How to complete this task → Because the lines must stay identical, write out the data without changing anything.

Collected data
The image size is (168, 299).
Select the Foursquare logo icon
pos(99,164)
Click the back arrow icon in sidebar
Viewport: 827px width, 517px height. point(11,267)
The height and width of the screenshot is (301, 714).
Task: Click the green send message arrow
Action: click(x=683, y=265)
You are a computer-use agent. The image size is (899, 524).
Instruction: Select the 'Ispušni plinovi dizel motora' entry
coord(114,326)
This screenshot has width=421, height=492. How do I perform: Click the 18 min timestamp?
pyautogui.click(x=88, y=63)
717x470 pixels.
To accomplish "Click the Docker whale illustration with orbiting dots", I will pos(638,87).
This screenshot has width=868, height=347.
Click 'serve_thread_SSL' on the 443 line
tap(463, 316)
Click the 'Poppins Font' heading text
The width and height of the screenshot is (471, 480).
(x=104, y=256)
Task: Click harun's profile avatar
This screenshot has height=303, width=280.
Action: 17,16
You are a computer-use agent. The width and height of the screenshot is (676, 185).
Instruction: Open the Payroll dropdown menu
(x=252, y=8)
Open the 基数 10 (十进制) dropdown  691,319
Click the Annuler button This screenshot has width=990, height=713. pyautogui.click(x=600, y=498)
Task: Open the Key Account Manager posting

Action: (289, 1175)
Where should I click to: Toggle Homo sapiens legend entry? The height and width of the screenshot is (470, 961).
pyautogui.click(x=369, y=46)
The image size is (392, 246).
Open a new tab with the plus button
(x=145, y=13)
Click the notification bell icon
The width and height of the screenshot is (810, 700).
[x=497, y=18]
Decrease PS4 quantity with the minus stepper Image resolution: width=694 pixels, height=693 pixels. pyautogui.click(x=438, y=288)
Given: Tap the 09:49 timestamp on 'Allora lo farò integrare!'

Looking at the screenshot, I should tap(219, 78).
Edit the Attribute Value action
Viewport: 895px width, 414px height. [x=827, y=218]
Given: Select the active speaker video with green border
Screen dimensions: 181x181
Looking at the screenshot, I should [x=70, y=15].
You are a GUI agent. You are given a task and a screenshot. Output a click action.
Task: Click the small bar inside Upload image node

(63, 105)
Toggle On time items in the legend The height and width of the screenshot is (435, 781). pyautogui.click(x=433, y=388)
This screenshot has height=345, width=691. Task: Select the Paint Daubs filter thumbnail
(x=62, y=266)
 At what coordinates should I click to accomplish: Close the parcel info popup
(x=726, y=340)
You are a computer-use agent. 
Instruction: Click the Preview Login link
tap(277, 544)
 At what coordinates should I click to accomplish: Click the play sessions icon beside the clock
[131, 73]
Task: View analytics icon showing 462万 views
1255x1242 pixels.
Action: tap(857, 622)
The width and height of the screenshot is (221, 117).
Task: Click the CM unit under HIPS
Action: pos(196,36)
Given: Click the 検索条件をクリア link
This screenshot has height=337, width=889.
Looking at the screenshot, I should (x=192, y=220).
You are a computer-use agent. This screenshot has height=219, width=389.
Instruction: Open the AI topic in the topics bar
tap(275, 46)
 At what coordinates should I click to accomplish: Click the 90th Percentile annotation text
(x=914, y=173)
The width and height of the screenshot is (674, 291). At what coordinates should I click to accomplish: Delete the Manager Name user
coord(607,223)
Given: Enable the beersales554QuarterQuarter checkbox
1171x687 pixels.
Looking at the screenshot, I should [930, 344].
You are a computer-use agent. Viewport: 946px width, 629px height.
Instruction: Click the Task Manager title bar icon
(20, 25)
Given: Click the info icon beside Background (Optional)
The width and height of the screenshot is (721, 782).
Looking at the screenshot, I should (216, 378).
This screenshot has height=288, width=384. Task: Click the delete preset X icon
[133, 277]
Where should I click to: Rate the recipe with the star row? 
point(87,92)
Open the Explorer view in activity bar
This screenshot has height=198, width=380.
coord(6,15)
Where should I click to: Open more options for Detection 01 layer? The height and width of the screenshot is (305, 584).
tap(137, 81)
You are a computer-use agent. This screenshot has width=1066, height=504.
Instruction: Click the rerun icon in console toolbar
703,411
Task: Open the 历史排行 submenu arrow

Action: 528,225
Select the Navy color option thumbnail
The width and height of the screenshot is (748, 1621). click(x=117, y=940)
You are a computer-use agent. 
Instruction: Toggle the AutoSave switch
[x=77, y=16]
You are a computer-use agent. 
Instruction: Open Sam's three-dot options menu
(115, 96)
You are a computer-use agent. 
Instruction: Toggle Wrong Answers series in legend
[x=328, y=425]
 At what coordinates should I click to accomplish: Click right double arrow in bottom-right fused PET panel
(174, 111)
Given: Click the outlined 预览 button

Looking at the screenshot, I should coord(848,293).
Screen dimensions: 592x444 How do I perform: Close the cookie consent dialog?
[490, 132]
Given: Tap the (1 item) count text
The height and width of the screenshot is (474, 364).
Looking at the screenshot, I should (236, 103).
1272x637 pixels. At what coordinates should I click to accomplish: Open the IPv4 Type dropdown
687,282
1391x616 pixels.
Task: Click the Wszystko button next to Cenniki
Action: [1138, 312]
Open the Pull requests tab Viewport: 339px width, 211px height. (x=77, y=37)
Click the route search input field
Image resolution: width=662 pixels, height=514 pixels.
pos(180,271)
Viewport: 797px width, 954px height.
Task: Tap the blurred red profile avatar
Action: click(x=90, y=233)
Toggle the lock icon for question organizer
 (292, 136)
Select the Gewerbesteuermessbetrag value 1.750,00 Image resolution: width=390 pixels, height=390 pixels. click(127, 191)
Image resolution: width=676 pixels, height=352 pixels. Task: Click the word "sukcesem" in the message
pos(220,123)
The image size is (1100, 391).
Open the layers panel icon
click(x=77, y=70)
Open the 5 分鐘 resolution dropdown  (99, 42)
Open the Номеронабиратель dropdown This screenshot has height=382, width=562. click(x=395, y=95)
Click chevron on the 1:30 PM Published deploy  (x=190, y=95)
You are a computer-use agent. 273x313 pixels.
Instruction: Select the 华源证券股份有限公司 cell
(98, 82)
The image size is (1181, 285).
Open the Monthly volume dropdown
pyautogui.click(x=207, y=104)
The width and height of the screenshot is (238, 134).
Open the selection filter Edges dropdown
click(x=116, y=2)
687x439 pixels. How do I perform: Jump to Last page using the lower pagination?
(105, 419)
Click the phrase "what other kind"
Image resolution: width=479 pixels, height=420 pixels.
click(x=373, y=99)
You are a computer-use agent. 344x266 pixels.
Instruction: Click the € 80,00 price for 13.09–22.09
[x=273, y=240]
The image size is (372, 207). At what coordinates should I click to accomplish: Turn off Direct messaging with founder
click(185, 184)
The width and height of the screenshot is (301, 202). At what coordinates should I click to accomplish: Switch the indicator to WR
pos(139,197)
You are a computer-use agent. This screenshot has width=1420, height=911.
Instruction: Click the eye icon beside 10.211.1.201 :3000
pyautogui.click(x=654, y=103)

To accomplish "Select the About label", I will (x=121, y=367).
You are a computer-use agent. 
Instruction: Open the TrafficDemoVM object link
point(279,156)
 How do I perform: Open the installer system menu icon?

Result →
The image size is (168, 299).
Select the Foursquare logo icon
pos(99,164)
Click the back arrow icon in sidebar
Viewport: 827px width, 517px height. point(11,267)
The height and width of the screenshot is (301, 714).
Task: Click the green send message arrow
Action: click(x=683, y=265)
You are a computer-use agent. The image size is (899, 524).
Instruction: Select the 'Ispušni plinovi dizel motora' entry
coord(114,326)
This screenshot has width=421, height=492. How do I perform: Click the 18 min timestamp?
pyautogui.click(x=88, y=63)
717x470 pixels.
To accomplish "Click the Docker whale illustration with orbiting dots", I will pos(638,87).
This screenshot has width=868, height=347.
Click 'serve_thread_SSL' on the 443 line
tap(463, 316)
Click the 'Poppins Font' heading text
The width and height of the screenshot is (471, 480).
(x=104, y=256)
Task: Click harun's profile avatar
This screenshot has height=303, width=280.
Action: 17,16
You are a computer-use agent. The width and height of the screenshot is (676, 185).
Instruction: Open the Payroll dropdown menu
(x=252, y=8)
Open the 基数 10 (十进制) dropdown  691,319
Click the Annuler button This screenshot has width=990, height=713. pyautogui.click(x=600, y=498)
Task: Open the Key Account Manager posting

Action: (289, 1175)
Where should I click to: Toggle Homo sapiens legend entry? The height and width of the screenshot is (470, 961).
pyautogui.click(x=369, y=46)
The image size is (392, 246).
Open a new tab with the plus button
(x=145, y=13)
Click the notification bell icon
The width and height of the screenshot is (810, 700).
[x=497, y=18]
Decrease PS4 quantity with the minus stepper Image resolution: width=694 pixels, height=693 pixels. pyautogui.click(x=438, y=288)
Given: Tap the 09:49 timestamp on 'Allora lo farò integrare!'

Looking at the screenshot, I should tap(219, 78).
Edit the Attribute Value action
Viewport: 895px width, 414px height. [x=827, y=218]
Given: Select the active speaker video with green border
Screen dimensions: 181x181
Looking at the screenshot, I should [x=70, y=15].
You are a GUI agent. You are given a task and a screenshot. Output a click action.
Task: Click the small bar inside Upload image node

(63, 105)
Toggle On time items in the legend The height and width of the screenshot is (435, 781). pyautogui.click(x=433, y=388)
This screenshot has height=345, width=691. Task: Select the Paint Daubs filter thumbnail
(x=62, y=266)
 At what coordinates should I click to accomplish: Close the parcel info popup
(x=726, y=340)
You are a computer-use agent. 
Instruction: Click the Preview Login link
tap(277, 544)
 At what coordinates should I click to accomplish: Click the play sessions icon beside the clock
[131, 73]
Task: View analytics icon showing 462万 views
1255x1242 pixels.
Action: tap(857, 622)
The width and height of the screenshot is (221, 117).
Task: Click the CM unit under HIPS
Action: pos(196,36)
Given: Click the 検索条件をクリア link
This screenshot has height=337, width=889.
Looking at the screenshot, I should (x=192, y=220).
You are a computer-use agent. This screenshot has height=219, width=389.
Instruction: Open the AI topic in the topics bar
tap(275, 46)
 At what coordinates should I click to accomplish: Click the 90th Percentile annotation text
(x=914, y=173)
The width and height of the screenshot is (674, 291). At what coordinates should I click to accomplish: Delete the Manager Name user
coord(607,223)
Given: Enable the beersales554QuarterQuarter checkbox
1171x687 pixels.
Looking at the screenshot, I should [930, 344].
You are a computer-use agent. Viewport: 946px width, 629px height.
Instruction: Click the Task Manager title bar icon
(20, 25)
Given: Click the info icon beside Background (Optional)
The width and height of the screenshot is (721, 782).
Looking at the screenshot, I should (216, 378).
This screenshot has height=288, width=384. Task: Click the delete preset X icon
[133, 277]
Where should I click to: Rate the recipe with the star row? 
point(87,92)
Open the Explorer view in activity bar
This screenshot has height=198, width=380.
coord(6,15)
Where should I click to: Open more options for Detection 01 layer? The height and width of the screenshot is (305, 584).
tap(137, 81)
You are a computer-use agent. This screenshot has width=1066, height=504.
Instruction: Click the rerun icon in console toolbar
703,411
Task: Open the 历史排行 submenu arrow

Action: 528,225
Select the Navy color option thumbnail
The width and height of the screenshot is (748, 1621). click(x=117, y=940)
You are a computer-use agent. 
Instruction: Toggle the AutoSave switch
[x=77, y=16]
You are a computer-use agent. 
Instruction: Open Sam's three-dot options menu
(115, 96)
You are a computer-use agent. 
Instruction: Toggle Wrong Answers series in legend
[x=328, y=425]
 At what coordinates should I click to accomplish: Click right double arrow in bottom-right fused PET panel
(174, 111)
Given: Click the outlined 预览 button

Looking at the screenshot, I should coord(848,293).
Screen dimensions: 592x444 How do I perform: Close the cookie consent dialog?
[490, 132]
Given: Tap the (1 item) count text
The height and width of the screenshot is (474, 364).
Looking at the screenshot, I should (236, 103).
1272x637 pixels. At what coordinates should I click to accomplish: Open the IPv4 Type dropdown
687,282
1391x616 pixels.
Task: Click the Wszystko button next to Cenniki
Action: [1138, 312]
Open the Pull requests tab Viewport: 339px width, 211px height. (x=77, y=37)
Click the route search input field
Image resolution: width=662 pixels, height=514 pixels.
pos(180,271)
Viewport: 797px width, 954px height.
Task: Tap the blurred red profile avatar
Action: click(x=90, y=233)
Toggle the lock icon for question organizer
 (292, 136)
Select the Gewerbesteuermessbetrag value 1.750,00 Image resolution: width=390 pixels, height=390 pixels. click(127, 191)
Image resolution: width=676 pixels, height=352 pixels. Task: Click the word "sukcesem" in the message
pos(220,123)
The image size is (1100, 391).
Open the layers panel icon
click(x=77, y=70)
Open the 5 分鐘 resolution dropdown  (99, 42)
Open the Номеронабиратель dropdown This screenshot has height=382, width=562. click(x=395, y=95)
Click chevron on the 1:30 PM Published deploy  (x=190, y=95)
You are a computer-use agent. 273x313 pixels.
Instruction: Select the 华源证券股份有限公司 cell
(98, 82)
The image size is (1181, 285).
Open the Monthly volume dropdown
pyautogui.click(x=207, y=104)
The width and height of the screenshot is (238, 134).
Open the selection filter Edges dropdown
click(x=116, y=2)
687x439 pixels. How do I perform: Jump to Last page using the lower pagination?
(105, 419)
Click the phrase "what other kind"
Image resolution: width=479 pixels, height=420 pixels.
click(x=373, y=99)
You are a computer-use agent. 344x266 pixels.
Instruction: Click the € 80,00 price for 13.09–22.09
[x=273, y=240]
The image size is (372, 207). At what coordinates should I click to accomplish: Turn off Direct messaging with founder
click(185, 184)
The width and height of the screenshot is (301, 202). At what coordinates should I click to accomplish: Switch the indicator to WR
pos(139,197)
You are a computer-use agent. This screenshot has width=1420, height=911.
Instruction: Click the eye icon beside 10.211.1.201 :3000
pyautogui.click(x=654, y=103)

To accomplish "Select the About label", I will (x=121, y=367).
You are a computer-use agent. 
Instruction: Open the TrafficDemoVM object link
point(279,156)
 How do I perform: Open the installer system menu icon?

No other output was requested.